• **METTI IN PRATICA**
(A) Ricopia senza cambiare nulla un tratto del brano sul Consiglio comunale di Termoli: parti dalle parole "Aula gremita e" e fermati dopo "operativo sanitario regionale.".
(B) Nel brano sul Consiglio comunale di Termoli, dopo la pubblicazione di quale documento è cresciuta la preoccupazione nel basso Molise?
(C) Scrivi il seguito del brano sul Consiglio comunale di Termoli, partendo subito dopo l'ultima frase.

• **BRANO PROPOSTO**
┄┄┄┄┄┄┄┄┄┄┄┄┄┄┄┄┄┄┄┄

Aula gremita e toni accesi nel Consiglio comunale monotematico di Termoli dedicato alla sanità e al futuro dell’Emodinamica dell’ospedale San Timoteo. Alla seduta hanno preso parte cittadini, medici, associazioni e numerosi amministratori del territorio, a conferma della forte preoccupazione che sta attraversando il basso Molise dopo la pubblicazione del nuovo Piano operativo sanitario regionale.
Presenti anche esponenti politici regionali e nazionali, tra cui il senatore Costanzo Della Porta, l’assessore regionale Michele Marone e i consiglieri regionali Vittorino Facciolla, Roberto Di Pardo e Salvatore Micone, oltre a diversi sindaci dell’area.
Al centro del confronto il rischio di disattivazione dell’Emodinamica, considerata strategica per il trattamento degli infarti in un territorio caratterizzato da collegamenti complessi e tempi di percorrenza elevati verso altri ospedali. Più interventi hanno contestato l’applicazione rigida dei parametri previsti dal Dm70, giudicati poco compatibili con la realtà geografica e infrastrutturale del Molise.

┄┄┄┄┄┄┄┄┄┄┄┄┄┄┄┄┄┄┄┄

(Voci di dati)
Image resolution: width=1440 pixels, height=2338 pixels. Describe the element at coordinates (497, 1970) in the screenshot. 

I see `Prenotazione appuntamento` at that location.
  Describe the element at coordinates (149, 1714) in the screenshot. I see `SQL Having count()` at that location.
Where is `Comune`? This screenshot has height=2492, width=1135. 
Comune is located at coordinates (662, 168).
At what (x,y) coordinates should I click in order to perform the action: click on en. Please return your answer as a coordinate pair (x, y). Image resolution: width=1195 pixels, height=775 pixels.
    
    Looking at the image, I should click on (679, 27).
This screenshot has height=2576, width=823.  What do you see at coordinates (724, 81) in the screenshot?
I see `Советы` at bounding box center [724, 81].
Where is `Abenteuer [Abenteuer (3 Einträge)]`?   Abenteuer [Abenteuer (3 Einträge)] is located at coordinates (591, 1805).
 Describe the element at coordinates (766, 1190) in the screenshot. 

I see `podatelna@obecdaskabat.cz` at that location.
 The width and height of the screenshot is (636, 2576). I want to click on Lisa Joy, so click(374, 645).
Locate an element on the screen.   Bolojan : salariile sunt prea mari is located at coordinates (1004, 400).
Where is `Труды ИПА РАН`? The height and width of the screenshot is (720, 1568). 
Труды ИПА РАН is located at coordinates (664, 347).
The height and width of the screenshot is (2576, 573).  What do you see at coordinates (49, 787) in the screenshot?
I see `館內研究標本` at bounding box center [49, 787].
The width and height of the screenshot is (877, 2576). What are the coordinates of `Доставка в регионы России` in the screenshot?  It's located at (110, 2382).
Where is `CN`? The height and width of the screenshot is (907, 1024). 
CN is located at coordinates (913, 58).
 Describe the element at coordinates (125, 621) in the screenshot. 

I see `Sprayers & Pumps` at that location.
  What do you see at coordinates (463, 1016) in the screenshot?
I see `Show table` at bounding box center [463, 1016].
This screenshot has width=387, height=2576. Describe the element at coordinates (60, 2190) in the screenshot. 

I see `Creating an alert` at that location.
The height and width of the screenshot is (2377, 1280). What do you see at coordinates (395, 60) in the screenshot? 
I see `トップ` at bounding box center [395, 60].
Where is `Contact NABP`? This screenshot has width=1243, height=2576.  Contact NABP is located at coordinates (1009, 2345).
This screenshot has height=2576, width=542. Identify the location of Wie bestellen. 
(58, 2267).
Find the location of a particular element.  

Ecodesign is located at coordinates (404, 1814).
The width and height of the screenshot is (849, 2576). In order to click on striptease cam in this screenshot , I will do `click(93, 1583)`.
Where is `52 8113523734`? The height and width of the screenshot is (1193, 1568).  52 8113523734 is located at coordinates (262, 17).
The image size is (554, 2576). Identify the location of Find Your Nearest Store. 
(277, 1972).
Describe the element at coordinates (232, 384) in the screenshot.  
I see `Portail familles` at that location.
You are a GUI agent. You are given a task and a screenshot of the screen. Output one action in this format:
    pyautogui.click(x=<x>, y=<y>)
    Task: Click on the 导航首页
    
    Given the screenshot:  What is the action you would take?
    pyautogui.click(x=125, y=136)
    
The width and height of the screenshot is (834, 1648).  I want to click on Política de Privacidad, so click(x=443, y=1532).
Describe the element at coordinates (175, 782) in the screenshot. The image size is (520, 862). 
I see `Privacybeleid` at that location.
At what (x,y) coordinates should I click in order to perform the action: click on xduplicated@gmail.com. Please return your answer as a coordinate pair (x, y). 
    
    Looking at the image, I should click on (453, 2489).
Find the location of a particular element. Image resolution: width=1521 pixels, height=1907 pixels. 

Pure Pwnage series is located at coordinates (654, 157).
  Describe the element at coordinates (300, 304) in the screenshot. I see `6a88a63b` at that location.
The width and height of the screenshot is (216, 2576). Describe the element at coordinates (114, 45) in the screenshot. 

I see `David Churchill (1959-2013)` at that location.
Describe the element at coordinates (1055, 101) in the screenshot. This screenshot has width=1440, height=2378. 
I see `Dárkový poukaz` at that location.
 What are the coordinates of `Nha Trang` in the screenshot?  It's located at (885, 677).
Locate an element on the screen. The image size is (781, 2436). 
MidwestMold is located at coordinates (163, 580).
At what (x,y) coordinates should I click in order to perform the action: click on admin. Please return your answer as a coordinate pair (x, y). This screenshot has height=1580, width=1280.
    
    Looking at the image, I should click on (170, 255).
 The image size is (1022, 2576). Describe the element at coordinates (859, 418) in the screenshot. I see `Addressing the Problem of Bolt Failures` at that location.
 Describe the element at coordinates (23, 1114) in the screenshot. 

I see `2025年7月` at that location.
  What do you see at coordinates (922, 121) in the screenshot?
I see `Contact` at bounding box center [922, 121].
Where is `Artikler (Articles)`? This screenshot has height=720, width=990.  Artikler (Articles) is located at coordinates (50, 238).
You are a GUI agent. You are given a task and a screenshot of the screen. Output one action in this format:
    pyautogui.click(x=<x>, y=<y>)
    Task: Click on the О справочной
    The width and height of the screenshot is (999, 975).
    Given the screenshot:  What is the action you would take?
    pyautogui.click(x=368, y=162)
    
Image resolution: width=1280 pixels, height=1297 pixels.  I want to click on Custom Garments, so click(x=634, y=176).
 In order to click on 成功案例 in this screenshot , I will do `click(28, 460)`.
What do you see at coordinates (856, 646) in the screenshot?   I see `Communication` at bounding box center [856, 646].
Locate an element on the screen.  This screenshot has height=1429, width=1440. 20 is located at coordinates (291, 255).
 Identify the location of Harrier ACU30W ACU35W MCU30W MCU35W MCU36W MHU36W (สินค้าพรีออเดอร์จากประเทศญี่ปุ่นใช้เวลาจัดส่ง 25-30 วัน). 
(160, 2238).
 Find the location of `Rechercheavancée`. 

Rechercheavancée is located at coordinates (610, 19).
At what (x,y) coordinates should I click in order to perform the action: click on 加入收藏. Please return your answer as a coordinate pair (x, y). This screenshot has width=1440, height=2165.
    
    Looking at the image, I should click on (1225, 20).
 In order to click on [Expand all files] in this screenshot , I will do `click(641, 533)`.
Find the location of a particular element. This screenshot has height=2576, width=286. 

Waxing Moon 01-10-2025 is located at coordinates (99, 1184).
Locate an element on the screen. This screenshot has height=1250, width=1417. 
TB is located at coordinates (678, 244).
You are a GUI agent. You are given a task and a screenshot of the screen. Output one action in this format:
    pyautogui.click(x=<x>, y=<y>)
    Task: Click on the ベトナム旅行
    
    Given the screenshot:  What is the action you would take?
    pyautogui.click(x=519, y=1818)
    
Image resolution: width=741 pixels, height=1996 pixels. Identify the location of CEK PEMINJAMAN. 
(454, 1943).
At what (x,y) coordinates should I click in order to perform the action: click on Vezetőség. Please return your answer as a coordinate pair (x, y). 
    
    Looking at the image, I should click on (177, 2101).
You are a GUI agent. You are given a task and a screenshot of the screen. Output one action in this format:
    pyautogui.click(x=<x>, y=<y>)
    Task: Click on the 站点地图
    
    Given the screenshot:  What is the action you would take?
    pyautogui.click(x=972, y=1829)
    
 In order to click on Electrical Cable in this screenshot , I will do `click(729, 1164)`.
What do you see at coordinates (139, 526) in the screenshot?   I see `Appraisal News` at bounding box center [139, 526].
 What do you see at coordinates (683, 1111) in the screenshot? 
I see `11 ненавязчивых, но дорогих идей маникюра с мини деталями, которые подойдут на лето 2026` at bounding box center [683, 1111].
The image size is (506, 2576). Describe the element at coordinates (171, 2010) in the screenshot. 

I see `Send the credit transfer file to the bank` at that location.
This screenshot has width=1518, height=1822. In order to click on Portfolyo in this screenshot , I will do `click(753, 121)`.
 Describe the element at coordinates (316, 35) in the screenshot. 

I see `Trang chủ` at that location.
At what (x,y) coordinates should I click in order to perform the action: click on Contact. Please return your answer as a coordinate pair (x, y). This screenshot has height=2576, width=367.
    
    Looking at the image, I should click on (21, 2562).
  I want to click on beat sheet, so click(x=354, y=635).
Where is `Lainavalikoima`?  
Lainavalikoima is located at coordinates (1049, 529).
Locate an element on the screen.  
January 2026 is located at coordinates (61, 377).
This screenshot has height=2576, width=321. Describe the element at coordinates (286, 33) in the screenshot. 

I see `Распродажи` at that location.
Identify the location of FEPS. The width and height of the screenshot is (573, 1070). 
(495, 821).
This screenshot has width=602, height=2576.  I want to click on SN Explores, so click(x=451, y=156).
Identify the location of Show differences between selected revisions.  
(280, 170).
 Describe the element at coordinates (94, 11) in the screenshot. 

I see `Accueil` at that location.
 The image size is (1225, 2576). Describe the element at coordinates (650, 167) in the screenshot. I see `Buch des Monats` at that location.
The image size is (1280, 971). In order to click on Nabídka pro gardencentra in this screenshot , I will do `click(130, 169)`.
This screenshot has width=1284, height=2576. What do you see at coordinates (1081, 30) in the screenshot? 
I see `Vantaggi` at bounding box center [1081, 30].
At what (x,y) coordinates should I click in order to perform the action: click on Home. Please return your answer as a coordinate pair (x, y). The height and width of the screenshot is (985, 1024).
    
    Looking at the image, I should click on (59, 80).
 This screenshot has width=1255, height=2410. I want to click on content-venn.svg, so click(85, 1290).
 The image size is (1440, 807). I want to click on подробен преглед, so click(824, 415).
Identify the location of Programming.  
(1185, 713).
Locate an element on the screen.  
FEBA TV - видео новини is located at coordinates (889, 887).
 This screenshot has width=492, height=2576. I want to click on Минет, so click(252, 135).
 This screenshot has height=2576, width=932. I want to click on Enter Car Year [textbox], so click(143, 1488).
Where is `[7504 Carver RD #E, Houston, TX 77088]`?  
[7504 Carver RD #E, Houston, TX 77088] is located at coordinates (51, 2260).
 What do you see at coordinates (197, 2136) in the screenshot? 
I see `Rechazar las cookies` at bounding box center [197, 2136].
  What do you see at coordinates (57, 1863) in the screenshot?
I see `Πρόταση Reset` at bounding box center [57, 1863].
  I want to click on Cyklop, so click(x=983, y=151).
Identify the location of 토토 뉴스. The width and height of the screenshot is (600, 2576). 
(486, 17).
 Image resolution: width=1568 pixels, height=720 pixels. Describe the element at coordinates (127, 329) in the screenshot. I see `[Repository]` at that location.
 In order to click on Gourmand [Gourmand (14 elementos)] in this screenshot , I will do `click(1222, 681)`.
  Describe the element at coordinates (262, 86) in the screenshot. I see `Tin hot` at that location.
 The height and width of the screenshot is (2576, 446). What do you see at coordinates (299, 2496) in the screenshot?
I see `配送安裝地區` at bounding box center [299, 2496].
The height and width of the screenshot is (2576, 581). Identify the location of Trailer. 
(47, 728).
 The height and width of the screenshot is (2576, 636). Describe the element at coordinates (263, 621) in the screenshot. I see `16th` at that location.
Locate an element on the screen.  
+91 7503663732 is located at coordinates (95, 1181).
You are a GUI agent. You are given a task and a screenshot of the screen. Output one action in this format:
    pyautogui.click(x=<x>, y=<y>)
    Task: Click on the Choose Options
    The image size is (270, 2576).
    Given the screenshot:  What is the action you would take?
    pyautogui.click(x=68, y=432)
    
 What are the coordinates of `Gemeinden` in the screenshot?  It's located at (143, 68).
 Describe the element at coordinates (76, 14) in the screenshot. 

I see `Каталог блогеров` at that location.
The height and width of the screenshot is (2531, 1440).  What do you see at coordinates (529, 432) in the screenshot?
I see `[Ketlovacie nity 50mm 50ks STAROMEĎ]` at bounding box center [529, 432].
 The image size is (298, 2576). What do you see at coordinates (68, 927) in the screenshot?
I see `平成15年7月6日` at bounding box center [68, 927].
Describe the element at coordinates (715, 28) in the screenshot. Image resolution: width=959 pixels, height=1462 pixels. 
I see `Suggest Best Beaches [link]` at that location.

┄┄┄┄┄┄┄┄┄┄┄┄┄┄┄┄┄┄┄┄

• **SOLUZIONI DEGLI ESERCIZI**
(A)
Aula gremita e toni accesi nel Consiglio comunale monotematico di Termoli dedicato alla sanità e al futuro dell’Emodinamica dell’ospedale San Timoteo. Alla seduta hanno preso parte cittadini, medici, associazioni e numerosi amministratori del territorio, a conferma della forte preoccupazione che sta attraversando il basso Molise dopo la pubblicazione del nuovo Piano operativo sanitario regionale.

(B) Dopo la pubblicazione del nuovo Piano operativo sanitario regionale.

(C)
Il sindaco Nico Balice ha ribadito la necessità di sostenere il ricorso al Tar contro il nuovo Pos, definendolo un passaggio indispensabile per difendere i servizi sanitari del territorio.
Al termine della seduta il Consiglio comunale ha approvato all’unanimità un documento ufficiale a sostegno del ricorso contro il Piano operativo sanitario, consolidando così un fronte istituzionale compatto a difesa dell’ospedale termolese.